10.01.2006

Dakar wjechał do "czarnej" Afryki Czachor na 17. pozycji

Dakar 2006 opuścił Mauretanię i wjechał do Mali. Po bardzo długim wczorajszym etapie, dzisiaj zawodnicy mieli do pokonania „tylko” 333 kilometry z Kiffy do Kayes. Odcinek specjalny liczył 283 kilometry. O jak najlepszy czas walczyły na nim załogi samochodów i ciężarówek. Motocykliści po poniedziałkowej tragedii mieli tzw. wolny przejazd bez pomiaru czasu. W tej grupie znalazł się także reprezentant ORLEN Team – Jacek Czachor, który zajmuje wysokie 17 miejsce na 119 sklasyfikowanych motocyklistów.

- Podczas dzisiejszego etapu wyjechaliśmy z piaszczystej Sahary. Rozpoczęły się tereny półpustynne oraz sawanna, wjechaliśmy do „czarnej” Afryki. Jest tutaj bardzo dużo szlaków, co sprawia, że nie będzie łatwo nawigacyjnie. Nie zawsze wszyscy wybiorą właściwy szlak, a przy wyłączonym GPS-ie łatwo o błąd. Nie powinno jednak być już dużych strat. Pojawiło się z kolei sporo drzew. Motocykliści raczej nie będą mieli z nimi problemów, ale z samochodami może być różnie. Trasa jest kręta, sporo kamieni, a po drodze przejeżdżamy przez wiele wiosek. Mamy również coraz więcej kibiców. Wbrew pozorom wczorajszy, bardzo ciężki etap nie był wcale rozstrzygający. Zawodnicy mogą jeszcze popełniać błędy, a najlepszym przykładem jest Luc Alphand, który dzisiaj uderzył w drzewo, urwał koło i niewiele brakowało, aby stracił swoje świetne drugie miejsce. Ciekawe rzeczy mogą się jeszcze dziać na etapie typu maraton do Labe. Na mecie nie będziemy tam mogli korzystać z pomocy serwisów. Każda poważniejsza awaria może eliminować z rajdu. Nie wszystkie będą do usunięcia bez części zamiennych. Motocykl da się jakoś „posklejać”, ale z samochodem jest już gorzej. Ale takie są to zawody, najdłuższe i najtrudniejsze na świecie. I niemal każdy może w nich wystartować, zawodowiec i amator, każdy może podjąć wyzwanie. Przyciąga nas rywalizacja i chęć sprawdzenia się w ekstremalnych warunkach - powiedział kapitan ORLEN Team.
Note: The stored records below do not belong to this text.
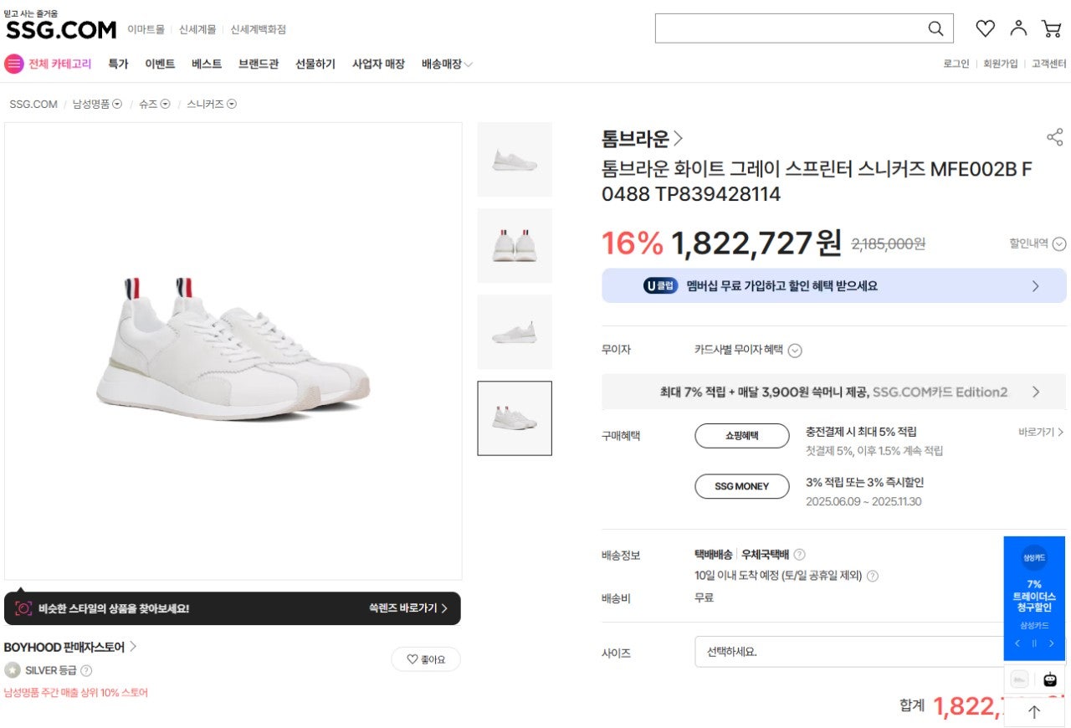
Task: Pause the Samsung card banner slideshow
Action: coord(1034,643)
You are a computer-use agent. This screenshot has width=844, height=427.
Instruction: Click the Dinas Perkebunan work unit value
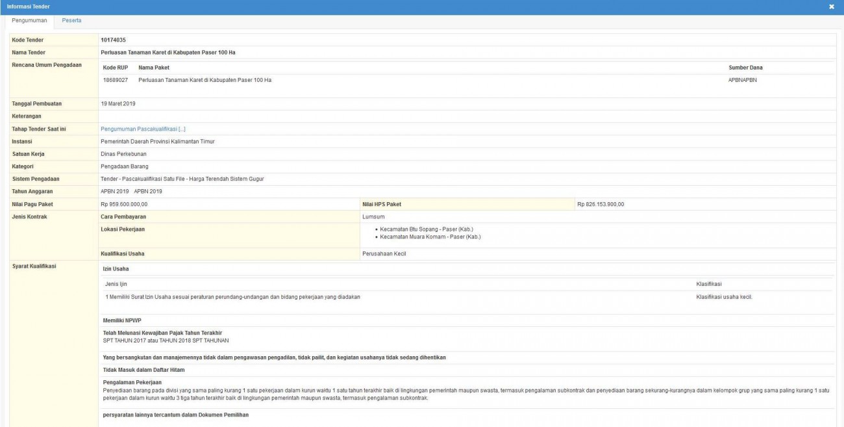click(123, 154)
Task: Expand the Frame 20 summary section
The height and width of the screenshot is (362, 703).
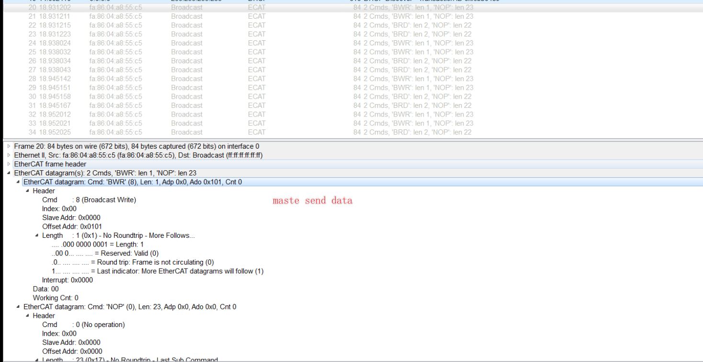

Jacek Czachor po przejechaniu dziesięciu etapów rajdu i blisko siedmiu tysięcy kilometrów jest nadal w bardzo dobrej formie. Reprezentant Polski nie narzeka na żadne urazy czy dolegliwości. Do pokonania jeszcze 5 etapów o długości 2183 kilometrów w tym słynna próba sportowa nad Lac Rose (Jezioro Czerwone) w okolicach stolicy Senegalu.

Kolorowa karawana Dakaru liczy jeszcze 119 motocyklistów z 232, którzy w ostatni dzień ubiegłego roku wystartowali z Lizbony. Z afrykańskimi bezdrożami zmaga się także 110 samochodów (spośród 174) i 50 ciężarówek (spośród 69). Jutro przed zawodnikami bardzo długi etap z Kayes do stolicy Mali – Bamako. Do pokonania aż 705 km w tym 231 km odcinka specjalnego.